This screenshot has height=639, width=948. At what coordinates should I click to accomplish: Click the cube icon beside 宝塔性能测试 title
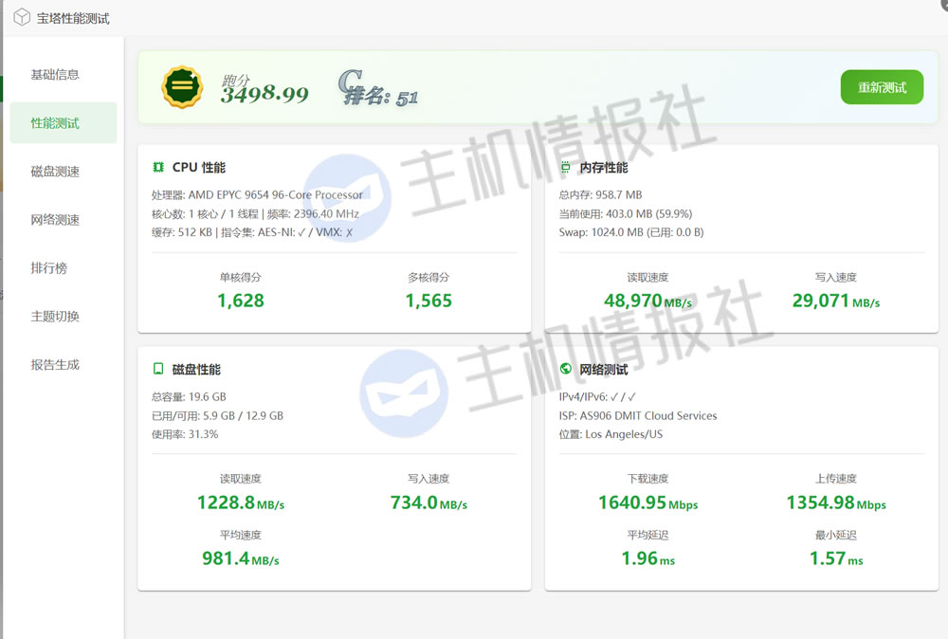(22, 17)
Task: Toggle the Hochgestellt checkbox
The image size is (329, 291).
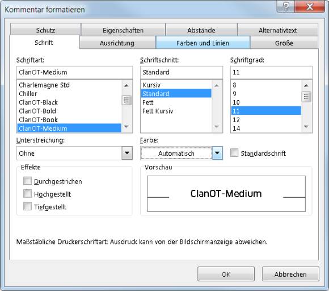Action: click(27, 194)
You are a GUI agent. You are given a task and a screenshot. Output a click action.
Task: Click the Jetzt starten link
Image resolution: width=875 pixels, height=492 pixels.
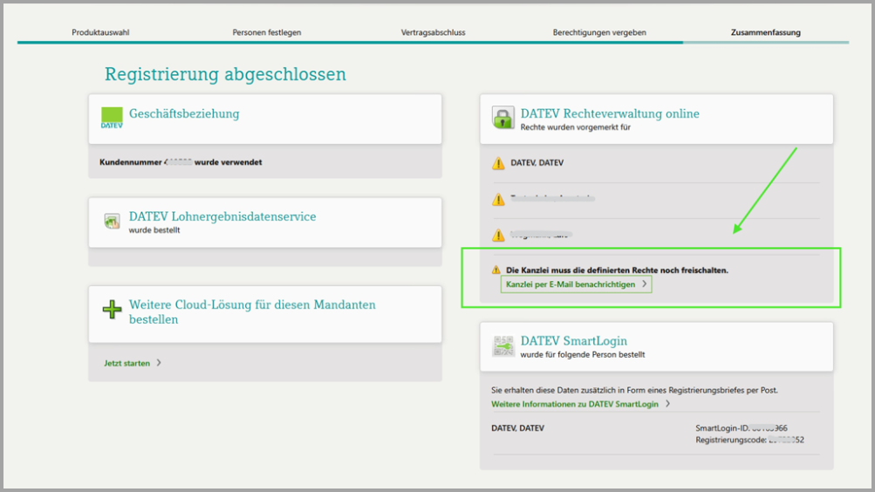(x=126, y=363)
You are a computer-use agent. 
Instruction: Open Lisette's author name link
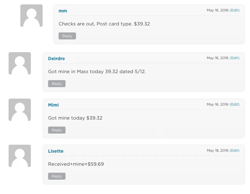click(56, 151)
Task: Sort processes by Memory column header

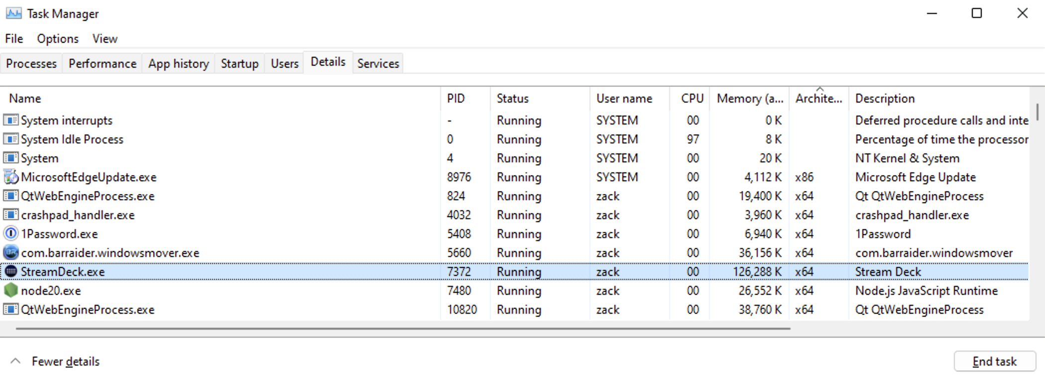Action: click(749, 99)
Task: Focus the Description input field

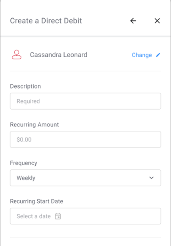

> **Your task**: If a line of the material contains the string "agent", count it; give only the total.

> **Answer**: 2